Introduction Variceal bleeding occurs in 30–50% of patients with portal hypertension with early mortality (within 6 weeks) after a first variceal bleed approaching 20%.1 In 2015, the updated BSG guidelines recommend that all patients with cirrhosis should be screened for varices at diagnosis.1 Primary prophylaxis with non-selective beta-blockers (NSBB) or variceal band ligation (VBL) should be offered to those with grade 2–3 oesophageal varices, or any varices with red signs. Appropriate endoscopic surveillance intervals are recommended for the others. Here, we aim to audit the implementation of these recommendations in our patient cohort.

Methods Between January and March 2015, consecutive patients with cirrhosis who attended specialist liver clinics at our institution were included. Clinical, demographic and endoscopic data was collected retrospectively.
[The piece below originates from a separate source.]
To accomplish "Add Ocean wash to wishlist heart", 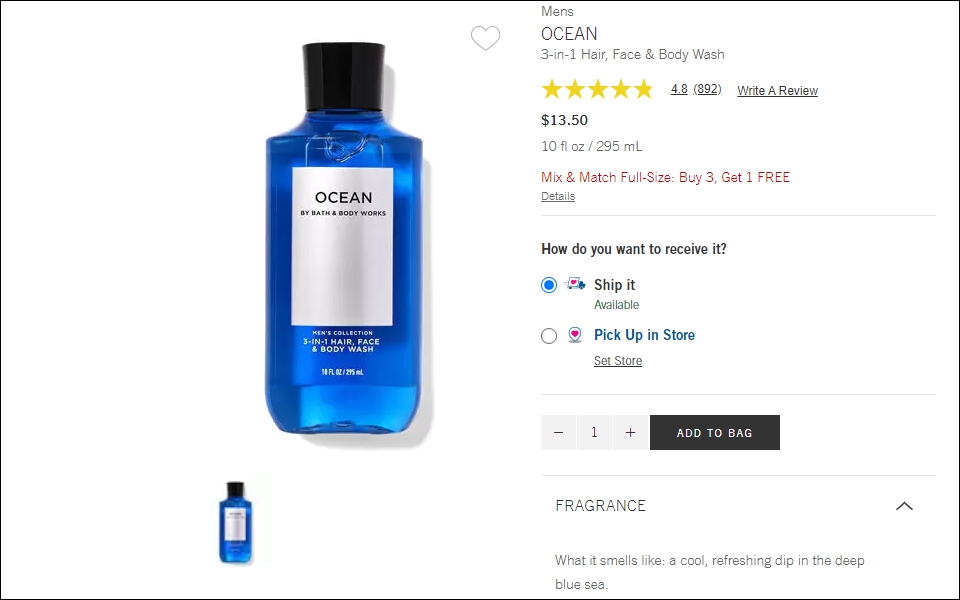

Results 111 patients (50 alcohol-related liver disease [ARLD], 25 non-alcoholic steatohepatitis [NASH], 25 viral hepatitis and 11 others) were studied. The mean age was 61±12 and 68 (61%) were male. The Child’s-Pugh score was A: 93 (84%), B: 15 (14%) and C: 3 (2%). Upon diagnosis of cirrhosis, 64 (58%) patients underwent endoscopic variceal screening; varices were detected in 37 (34%). Variceal screening at diagnosis was higher amongst NASH (80%) and viral hepatitis (64%) than ARLD (43%). Amongst those with varices (n = 37), primary prophylaxis was warranted in 28 and given in 27 (96%). After initiation, NSBB were rarely titrated according to clinical response. Amongst those requiring interval variceal screening or surveillance (n = 70), 40 (57%) underwent correctly-timed endoscopy. This was higher amongst NASH (71%) and viral hepatitis (69%) than ARLD (24%). Variceal haemorrhage occurred in 7 (6%) patients, 3 (43%) of whom had never undergone any endoscopic screening.

Conclusion Our results demonstrate room for greater adherence to the guidelines with regards to initial screening and subsequent surveillance endoscopy. Once varices are identified, primary prophylaxis is initiated in the majority of patients, though with little evidence of subsequent titration to clinical response. Varices screening and appropriate primary prophylaxis is a proposed quality indicator in cirrhosis care. In order to improve quality of care, we highlight the need to perform screening endoscopy at diagnosis, and to titrate primary prophylaxis after initiation.

Reference 1 Tripathi D, et al. UK guidelines on the management of variceal haemorrhage in cirrhotic patients. Gut 2015;0:1–25.